**Instructions for the task**
Your task is to print the listing exactly as it stands.
-- Supplied material follows --
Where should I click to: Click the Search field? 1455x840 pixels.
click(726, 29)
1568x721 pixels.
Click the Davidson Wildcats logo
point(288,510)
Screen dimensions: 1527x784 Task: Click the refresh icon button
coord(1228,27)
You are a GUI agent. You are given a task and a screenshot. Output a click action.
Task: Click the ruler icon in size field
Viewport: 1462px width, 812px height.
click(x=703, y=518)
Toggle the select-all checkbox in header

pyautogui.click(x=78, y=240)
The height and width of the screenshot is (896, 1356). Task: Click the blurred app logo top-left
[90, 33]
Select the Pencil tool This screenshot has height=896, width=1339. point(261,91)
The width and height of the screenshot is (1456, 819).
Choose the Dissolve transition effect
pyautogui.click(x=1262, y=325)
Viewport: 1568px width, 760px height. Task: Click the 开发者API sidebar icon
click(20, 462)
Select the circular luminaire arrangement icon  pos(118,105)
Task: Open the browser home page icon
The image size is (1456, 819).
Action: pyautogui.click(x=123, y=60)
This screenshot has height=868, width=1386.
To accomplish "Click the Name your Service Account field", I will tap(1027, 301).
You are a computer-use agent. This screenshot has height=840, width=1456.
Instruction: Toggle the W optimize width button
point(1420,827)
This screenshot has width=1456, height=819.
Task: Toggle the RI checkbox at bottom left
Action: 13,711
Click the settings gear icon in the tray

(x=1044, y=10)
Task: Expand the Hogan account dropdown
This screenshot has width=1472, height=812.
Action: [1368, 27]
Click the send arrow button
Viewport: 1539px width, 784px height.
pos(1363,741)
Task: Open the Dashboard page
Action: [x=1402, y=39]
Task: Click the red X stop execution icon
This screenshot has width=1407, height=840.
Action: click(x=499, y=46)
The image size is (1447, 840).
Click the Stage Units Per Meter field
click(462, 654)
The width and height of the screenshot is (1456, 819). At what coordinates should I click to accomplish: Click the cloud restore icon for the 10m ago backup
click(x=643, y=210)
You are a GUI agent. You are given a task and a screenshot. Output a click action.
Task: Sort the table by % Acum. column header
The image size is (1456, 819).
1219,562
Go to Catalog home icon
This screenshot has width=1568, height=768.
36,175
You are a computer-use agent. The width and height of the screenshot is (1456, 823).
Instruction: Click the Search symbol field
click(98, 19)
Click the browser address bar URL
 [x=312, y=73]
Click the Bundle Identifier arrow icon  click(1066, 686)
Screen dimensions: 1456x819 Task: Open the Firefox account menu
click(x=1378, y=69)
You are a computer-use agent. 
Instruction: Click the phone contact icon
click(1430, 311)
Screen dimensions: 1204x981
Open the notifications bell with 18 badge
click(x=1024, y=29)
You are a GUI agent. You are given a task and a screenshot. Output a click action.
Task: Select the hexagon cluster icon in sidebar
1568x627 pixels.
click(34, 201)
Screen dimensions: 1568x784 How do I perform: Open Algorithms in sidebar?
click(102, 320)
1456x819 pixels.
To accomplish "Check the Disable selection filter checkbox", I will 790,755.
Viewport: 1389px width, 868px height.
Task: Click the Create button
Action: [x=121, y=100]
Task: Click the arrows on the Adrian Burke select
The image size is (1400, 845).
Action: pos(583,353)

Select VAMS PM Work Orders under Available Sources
-- Supplied material concluded --
**Exercise output**
Where should I click to: Click the Search field? 1455x840 pixels.
click(726, 29)
1568x721 pixels.
Click the Davidson Wildcats logo
point(288,510)
Screen dimensions: 1527x784 Task: Click the refresh icon button
coord(1228,27)
You are a GUI agent. You are given a task and a screenshot. Output a click action.
Task: Click the ruler icon in size field
Viewport: 1462px width, 812px height.
click(x=703, y=518)
Toggle the select-all checkbox in header

pyautogui.click(x=78, y=240)
The height and width of the screenshot is (896, 1356). Task: Click the blurred app logo top-left
[90, 33]
Select the Pencil tool This screenshot has height=896, width=1339. point(261,91)
The width and height of the screenshot is (1456, 819).
Choose the Dissolve transition effect
pyautogui.click(x=1262, y=325)
Viewport: 1568px width, 760px height. Task: Click the 开发者API sidebar icon
click(20, 462)
Select the circular luminaire arrangement icon  pos(118,105)
Task: Open the browser home page icon
The image size is (1456, 819).
Action: pyautogui.click(x=123, y=60)
This screenshot has height=868, width=1386.
To accomplish "Click the Name your Service Account field", I will tap(1027, 301).
You are a computer-use agent. This screenshot has height=840, width=1456.
Instruction: Toggle the W optimize width button
point(1420,827)
This screenshot has width=1456, height=819.
Task: Toggle the RI checkbox at bottom left
Action: 13,711
Click the settings gear icon in the tray

(x=1044, y=10)
Task: Expand the Hogan account dropdown
This screenshot has width=1472, height=812.
Action: [1368, 27]
Click the send arrow button
Viewport: 1539px width, 784px height.
pos(1363,741)
Task: Open the Dashboard page
Action: [x=1402, y=39]
Task: Click the red X stop execution icon
This screenshot has width=1407, height=840.
Action: click(x=499, y=46)
The image size is (1447, 840).
Click the Stage Units Per Meter field
click(462, 654)
The width and height of the screenshot is (1456, 819). At what coordinates should I click to accomplish: Click the cloud restore icon for the 10m ago backup
click(x=643, y=210)
You are a GUI agent. You are given a task and a screenshot. Output a click action.
Task: Sort the table by % Acum. column header
The image size is (1456, 819).
1219,562
Go to Catalog home icon
This screenshot has width=1568, height=768.
36,175
You are a computer-use agent. The width and height of the screenshot is (1456, 823).
Instruction: Click the Search symbol field
click(98, 19)
Click the browser address bar URL
 [x=312, y=73]
Click the Bundle Identifier arrow icon  click(1066, 686)
Screen dimensions: 1456x819 Task: Open the Firefox account menu
click(x=1378, y=69)
You are a computer-use agent. 
Instruction: Click the phone contact icon
click(1430, 311)
Screen dimensions: 1204x981
Open the notifications bell with 18 badge
click(x=1024, y=29)
You are a GUI agent. You are given a task and a screenshot. Output a click action.
Task: Select the hexagon cluster icon in sidebar
1568x627 pixels.
click(34, 201)
Screen dimensions: 1568x784 How do I perform: Open Algorithms in sidebar?
click(102, 320)
1456x819 pixels.
To accomplish "Check the Disable selection filter checkbox", I will 790,755.
Viewport: 1389px width, 868px height.
Task: Click the Create button
Action: [x=121, y=100]
Task: Click the arrows on the Adrian Burke select
The image size is (1400, 845).
Action: pos(583,353)

Select VAMS PM Work Orders under Available Sources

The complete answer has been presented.